* _WHAT YOU HAVE TO DO_: Return the data word for word, starting at its first line and going on through the line containing "(1182, 369)". Include both of those lines, but leave out the pictures.

Click-target data
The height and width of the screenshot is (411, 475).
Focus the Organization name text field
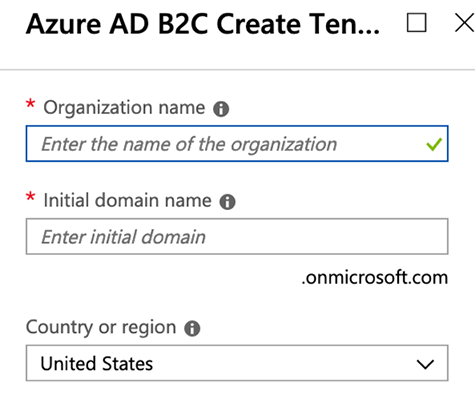pos(237,144)
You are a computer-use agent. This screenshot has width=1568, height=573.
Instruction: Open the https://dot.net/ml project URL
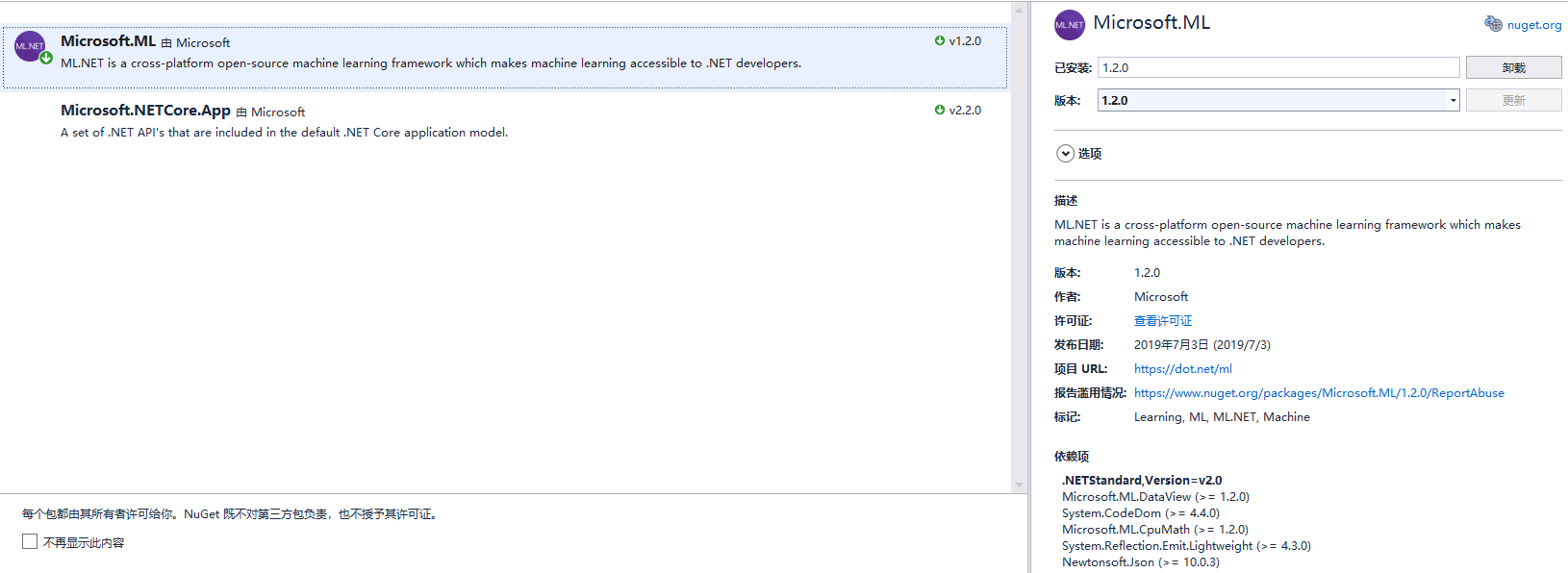(1182, 369)
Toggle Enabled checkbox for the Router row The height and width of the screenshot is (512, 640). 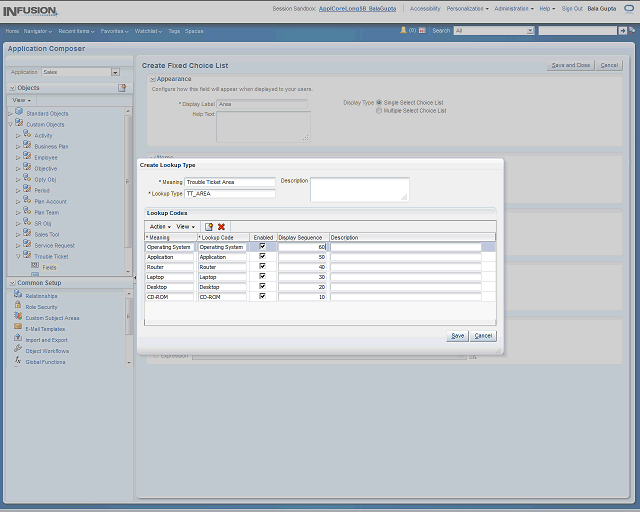262,267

* _THE COMPLETED TASK_:
The height and width of the screenshot is (411, 475).
Focus the Organization name text field
pos(237,144)
You are a computer-use agent. This screenshot has width=1568, height=573.
Instruction: Open the https://dot.net/ml project URL
(1182, 369)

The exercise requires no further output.